Un secondo livello è quello intellettivo: la profezia è frutto di un errore logico, esattamente come ogni superstizione. Ovvero, si mescolano tra loro piani che appartengono ad ambiti differenti. Per esempio, la possibilità di una manipolazione scientifica (che appartiene a un ambito matematico, fondato su una logica causa-effetto) incontra la credenza in una realtà soprannaturale (che appartiene a un ambito “spirituale”, fondato su una logica simbolico-narrativa) sulla base di una motivazione personale, normalmente nutrita di un significativo trasporto emotivo-affettivo (per esempio la percezione, che rende concreto nella nostra mente il risultato di questo intreccio) e in esso finiamo per identificarci.

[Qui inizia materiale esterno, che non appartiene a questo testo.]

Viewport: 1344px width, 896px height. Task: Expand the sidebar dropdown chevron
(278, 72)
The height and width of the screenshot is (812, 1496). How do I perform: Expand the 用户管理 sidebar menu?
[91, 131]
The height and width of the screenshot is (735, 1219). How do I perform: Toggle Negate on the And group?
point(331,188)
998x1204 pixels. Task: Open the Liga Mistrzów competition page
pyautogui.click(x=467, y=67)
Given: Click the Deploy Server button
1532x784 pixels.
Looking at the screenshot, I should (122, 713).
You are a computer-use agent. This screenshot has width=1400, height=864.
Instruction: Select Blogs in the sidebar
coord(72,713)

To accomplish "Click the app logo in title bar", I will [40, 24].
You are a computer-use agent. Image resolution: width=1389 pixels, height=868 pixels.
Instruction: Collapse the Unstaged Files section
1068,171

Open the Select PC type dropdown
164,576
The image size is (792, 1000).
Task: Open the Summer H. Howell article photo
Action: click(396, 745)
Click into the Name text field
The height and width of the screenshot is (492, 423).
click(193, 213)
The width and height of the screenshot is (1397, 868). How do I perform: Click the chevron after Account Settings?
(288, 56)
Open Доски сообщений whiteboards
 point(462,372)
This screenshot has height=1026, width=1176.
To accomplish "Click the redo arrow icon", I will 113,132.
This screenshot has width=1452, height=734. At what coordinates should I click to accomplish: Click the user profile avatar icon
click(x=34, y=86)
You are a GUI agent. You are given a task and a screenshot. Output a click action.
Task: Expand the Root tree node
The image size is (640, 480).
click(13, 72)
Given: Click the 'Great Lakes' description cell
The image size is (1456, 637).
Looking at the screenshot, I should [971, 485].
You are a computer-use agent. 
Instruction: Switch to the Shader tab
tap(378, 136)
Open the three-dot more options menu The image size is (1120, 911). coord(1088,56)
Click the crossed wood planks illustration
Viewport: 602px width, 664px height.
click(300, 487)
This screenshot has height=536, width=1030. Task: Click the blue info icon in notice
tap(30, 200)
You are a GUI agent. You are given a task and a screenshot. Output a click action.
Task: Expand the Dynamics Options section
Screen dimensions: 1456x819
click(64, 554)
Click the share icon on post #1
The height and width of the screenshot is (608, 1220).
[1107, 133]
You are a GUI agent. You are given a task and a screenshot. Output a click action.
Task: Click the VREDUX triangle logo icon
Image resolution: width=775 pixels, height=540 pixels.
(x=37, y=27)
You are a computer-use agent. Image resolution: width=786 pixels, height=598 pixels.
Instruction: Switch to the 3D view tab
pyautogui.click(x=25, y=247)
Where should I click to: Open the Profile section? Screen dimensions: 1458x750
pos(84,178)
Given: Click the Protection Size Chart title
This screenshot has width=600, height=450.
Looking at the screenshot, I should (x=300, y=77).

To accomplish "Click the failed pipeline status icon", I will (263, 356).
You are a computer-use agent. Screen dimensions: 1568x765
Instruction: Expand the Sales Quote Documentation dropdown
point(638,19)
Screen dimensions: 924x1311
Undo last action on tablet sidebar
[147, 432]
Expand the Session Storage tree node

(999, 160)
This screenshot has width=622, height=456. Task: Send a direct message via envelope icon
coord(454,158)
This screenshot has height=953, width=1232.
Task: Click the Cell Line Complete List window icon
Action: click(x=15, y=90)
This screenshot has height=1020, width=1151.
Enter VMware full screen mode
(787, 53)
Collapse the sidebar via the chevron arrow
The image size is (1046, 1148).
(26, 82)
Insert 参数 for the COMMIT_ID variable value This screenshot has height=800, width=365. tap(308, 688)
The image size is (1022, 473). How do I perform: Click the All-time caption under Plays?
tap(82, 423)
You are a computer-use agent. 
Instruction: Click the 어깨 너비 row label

Un terzo livello è quello che a me più interessa: è come se la superstizione fosse una freccia che punta per errore verso la superstizione stessa (cioè credo che la profezia sia davvero una profezia, un dato reale esterno a me; oppure, per fare un altro esempio, credo che il malocchio sia davvero una magia, cioè un dato concreto di un potere che giunge dall’esterno su di me). Tale freccia può essere riposizionata verso l’alto, e quindi può partire da me per andare a indicare ciò con cui sto cercando di entrare in relazione tramite l’oggetto della superstizione. Nel caso della profezia sul Coronavirus, per esempio, c’è il racconto di una previsione di malattia e c’è un soggetto che crede nella profezia, il quale decide (anche se, forse, in modo inconsapevole) di credere per vera quella previsione effettuata nel passato. Il dato importante qui è che la profezia avviene sempre nel passato, come per dire: era possibile evitare il problema attuale se in passato ci fossimo comportati in modo diverso. Cosa si nasconde, perciò, nel cuore di una persona che decide di credere a una simile profezia, se non il bisogno di correggere un comportamento denso di conseguenze negative? Chi crede nella profezia sul coronavirus si mostra, di conseguenza, come una persona che fallisce la riflessione su di sé, spostandola da sé verso una “oggettivazione” esterna: il male che doveva accadere!
A ben vedere, la credenza in una profezia nefasta è il tentativo di esprimere un “senso di colpa”, chiamiamolo così, che, se ben espresso, dovrebbe esprimersi con le parole: dovrei essere responsabile oggi come dovevo esserlo in passato, così non sarebbe accaduto ciò che sta accadendo. Ma questo senso di colpa non è altro che il sentirsi o il lasciarsi affliggere da una responsabilità che percepiamo come eccessiva rispetto alle nostre forze: è arrivato un grande male; come posso fare a sostenerlo? Non ci riesco, perciò faccio di tutto per non sentirmi responsabilizzato da quanto sta accadendo e allora… ecco che doveva accadere, ecco che qualcuno lo aveva previsto. E via di seguito, con le altre superstizioni: ecco che se non prego non si risolverà, ecco che se non facciamo tante messe non si risolverà, ecco che… Ma il senso di colpa appartiene a un piano meramente simbolico-narrativo dell’esistenza: se richiama a un senso di responsabilità personale, per accrescerla, allora ha il suo motivo di esistere, se invece fa sentire responsabili senza che lo siamo effettivamente, è un veleno.